Chances are, the crowds are more focused on a beer-making machine, LG HomeBrew, that LG is launching at CES. Last year, a free beer stand was one of the most popular attractions.
For the more serious kitchen, LG is also showing off a smart kitchen portfolio that features the LG InstaView ThinQ refrigerator and LG QuadWash dishwasher.
The two form part of the same ecosystem as the smart oven: once the right dish has been identified on the fridge’s embedded screen, the recipe can be sent from the refrigerator to the oven, which begins preheating to the right temperature.
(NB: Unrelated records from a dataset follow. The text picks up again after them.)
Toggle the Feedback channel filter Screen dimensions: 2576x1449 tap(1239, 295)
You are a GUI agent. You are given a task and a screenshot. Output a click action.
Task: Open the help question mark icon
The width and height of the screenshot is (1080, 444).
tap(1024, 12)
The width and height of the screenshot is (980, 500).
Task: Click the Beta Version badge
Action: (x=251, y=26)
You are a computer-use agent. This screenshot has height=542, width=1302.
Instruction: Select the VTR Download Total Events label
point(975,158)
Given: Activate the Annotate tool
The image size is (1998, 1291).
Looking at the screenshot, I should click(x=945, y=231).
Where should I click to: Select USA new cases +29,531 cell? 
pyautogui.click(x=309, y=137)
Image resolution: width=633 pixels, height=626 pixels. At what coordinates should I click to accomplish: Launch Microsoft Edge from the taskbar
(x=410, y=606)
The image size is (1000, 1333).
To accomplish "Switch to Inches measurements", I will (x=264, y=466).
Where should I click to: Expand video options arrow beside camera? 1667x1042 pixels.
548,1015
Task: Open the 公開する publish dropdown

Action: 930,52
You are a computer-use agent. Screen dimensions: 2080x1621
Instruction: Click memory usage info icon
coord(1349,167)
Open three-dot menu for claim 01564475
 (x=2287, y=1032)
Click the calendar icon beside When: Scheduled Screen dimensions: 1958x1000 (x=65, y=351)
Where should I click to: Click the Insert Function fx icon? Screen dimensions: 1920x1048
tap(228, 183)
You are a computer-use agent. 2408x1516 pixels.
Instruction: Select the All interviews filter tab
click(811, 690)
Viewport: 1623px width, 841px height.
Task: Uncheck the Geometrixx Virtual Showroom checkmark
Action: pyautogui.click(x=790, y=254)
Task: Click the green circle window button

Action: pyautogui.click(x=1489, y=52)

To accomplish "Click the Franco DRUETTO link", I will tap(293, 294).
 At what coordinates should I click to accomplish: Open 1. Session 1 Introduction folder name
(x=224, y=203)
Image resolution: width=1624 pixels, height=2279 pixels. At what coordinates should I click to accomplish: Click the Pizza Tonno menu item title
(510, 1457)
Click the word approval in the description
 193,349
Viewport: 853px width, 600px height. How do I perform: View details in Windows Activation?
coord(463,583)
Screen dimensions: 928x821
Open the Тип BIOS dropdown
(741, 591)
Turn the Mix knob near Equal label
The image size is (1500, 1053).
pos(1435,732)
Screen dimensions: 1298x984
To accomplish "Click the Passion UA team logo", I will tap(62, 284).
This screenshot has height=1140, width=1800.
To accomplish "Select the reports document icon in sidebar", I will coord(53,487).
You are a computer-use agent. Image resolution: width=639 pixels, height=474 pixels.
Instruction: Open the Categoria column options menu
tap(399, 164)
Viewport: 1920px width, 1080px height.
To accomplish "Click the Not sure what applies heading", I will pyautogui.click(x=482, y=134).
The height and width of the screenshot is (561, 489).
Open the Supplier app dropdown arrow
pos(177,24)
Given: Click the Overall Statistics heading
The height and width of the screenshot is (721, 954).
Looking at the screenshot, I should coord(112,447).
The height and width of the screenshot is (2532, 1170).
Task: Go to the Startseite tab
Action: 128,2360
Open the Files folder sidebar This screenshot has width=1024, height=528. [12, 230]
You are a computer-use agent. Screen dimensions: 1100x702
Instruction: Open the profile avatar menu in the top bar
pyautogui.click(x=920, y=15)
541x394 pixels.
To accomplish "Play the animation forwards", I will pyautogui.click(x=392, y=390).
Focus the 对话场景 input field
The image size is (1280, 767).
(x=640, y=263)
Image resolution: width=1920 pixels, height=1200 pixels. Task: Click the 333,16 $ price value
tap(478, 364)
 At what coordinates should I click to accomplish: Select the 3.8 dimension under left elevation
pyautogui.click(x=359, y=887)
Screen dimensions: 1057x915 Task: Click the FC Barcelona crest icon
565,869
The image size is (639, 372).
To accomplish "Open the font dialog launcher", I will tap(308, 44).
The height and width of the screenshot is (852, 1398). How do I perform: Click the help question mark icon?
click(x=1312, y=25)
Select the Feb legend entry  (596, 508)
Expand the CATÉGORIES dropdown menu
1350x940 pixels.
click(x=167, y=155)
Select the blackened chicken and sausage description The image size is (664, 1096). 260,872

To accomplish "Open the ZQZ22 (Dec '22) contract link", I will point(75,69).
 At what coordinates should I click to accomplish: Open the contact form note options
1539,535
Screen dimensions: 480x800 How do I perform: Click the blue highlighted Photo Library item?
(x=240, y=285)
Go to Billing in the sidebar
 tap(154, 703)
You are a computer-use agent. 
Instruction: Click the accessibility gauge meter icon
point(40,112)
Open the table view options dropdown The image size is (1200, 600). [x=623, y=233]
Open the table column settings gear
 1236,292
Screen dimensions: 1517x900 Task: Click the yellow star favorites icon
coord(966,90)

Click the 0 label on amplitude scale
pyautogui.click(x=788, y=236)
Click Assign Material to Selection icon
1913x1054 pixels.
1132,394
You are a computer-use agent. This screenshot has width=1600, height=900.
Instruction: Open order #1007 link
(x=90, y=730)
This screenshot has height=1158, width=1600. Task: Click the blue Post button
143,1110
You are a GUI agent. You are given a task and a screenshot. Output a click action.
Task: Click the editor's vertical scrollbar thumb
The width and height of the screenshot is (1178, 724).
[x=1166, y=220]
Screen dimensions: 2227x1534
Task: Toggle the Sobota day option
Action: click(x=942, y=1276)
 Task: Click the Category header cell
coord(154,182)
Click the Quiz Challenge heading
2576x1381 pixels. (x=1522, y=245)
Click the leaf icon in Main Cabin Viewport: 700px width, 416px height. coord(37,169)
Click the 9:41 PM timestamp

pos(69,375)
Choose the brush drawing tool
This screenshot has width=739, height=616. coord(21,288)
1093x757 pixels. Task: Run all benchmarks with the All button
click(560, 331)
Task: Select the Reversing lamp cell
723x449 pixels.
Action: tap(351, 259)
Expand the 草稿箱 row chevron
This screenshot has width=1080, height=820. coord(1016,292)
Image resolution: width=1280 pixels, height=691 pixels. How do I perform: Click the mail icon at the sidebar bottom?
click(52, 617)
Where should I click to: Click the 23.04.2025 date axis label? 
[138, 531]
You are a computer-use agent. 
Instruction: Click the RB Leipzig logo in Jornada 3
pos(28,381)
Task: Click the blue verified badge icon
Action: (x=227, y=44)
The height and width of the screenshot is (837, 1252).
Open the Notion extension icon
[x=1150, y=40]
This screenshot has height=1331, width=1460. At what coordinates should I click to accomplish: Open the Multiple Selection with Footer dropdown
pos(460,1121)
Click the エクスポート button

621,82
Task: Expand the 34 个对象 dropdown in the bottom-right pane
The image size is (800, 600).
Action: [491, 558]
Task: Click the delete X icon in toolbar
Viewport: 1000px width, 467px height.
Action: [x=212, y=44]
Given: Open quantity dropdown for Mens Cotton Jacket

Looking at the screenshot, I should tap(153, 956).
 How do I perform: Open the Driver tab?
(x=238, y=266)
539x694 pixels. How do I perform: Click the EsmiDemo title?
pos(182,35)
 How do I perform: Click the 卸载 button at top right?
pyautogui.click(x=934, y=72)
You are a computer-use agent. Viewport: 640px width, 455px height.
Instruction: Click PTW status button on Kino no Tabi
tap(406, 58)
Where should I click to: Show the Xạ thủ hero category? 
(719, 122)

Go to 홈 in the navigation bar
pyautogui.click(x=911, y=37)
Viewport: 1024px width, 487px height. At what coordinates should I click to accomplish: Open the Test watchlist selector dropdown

After cooking the meal, an EasyClean feature in LG’s combination wall oven removes any food residue that might have splattered inside.
“Finally, the same smart recipe will inform the LG QuadWash dishwasher of the optimal setting to ensure spotless cleaning of the dishware and utensils that were used to enjoy the delicious meal,” goes the marketing hype.
Yes, we all know that gadgets don’t cooperate that seamlessly in reality; the true challenge comes long after the near-laboratory conditions under which the appliances are demonstrated at CES – once customers have plugged in such appliances at home. LG promises that won’t be the case.
“Technology is making the kitchen more and more complicated and our vision is to create an environment that is welcoming and stress-free so that families can enjoy the optimal culinary experience without having to eat out or order in,” says Dan Song, president of LG Home Appliance & Air Solution Company. “
Through partnerships that tap into today’s more intelligent kitchen appliances, we’re able to deliver the smart kitchen experience that customers have been asking for.”
For a peek even further into the future of the kitchen, RoboBusiness is hosting a full day conference track titled “Service Robotics Arrive in Daily Life” tomorrow.
A session titled “Household Robots: Doing the Chores We Don’t Want to Do” will cover robots that do everyday chores, from vacuuming to lawn mowing and cleaning, as they become an integral part of the home ecosystem.
The culinary minded will, however, be headed for “On the Menu: Robots Cook Up Faster Food”.
“Diners demand efficiency and speed when they eat out,” said RoboBusiness. “As robots enter restaurant kitchens, they enable orders to be filled with speed, cleanliness, and customisation. See an array of examples of how robots are becoming the next generation of chefs.”
If this is just too much, the good news is that traditional methods of cooking still work.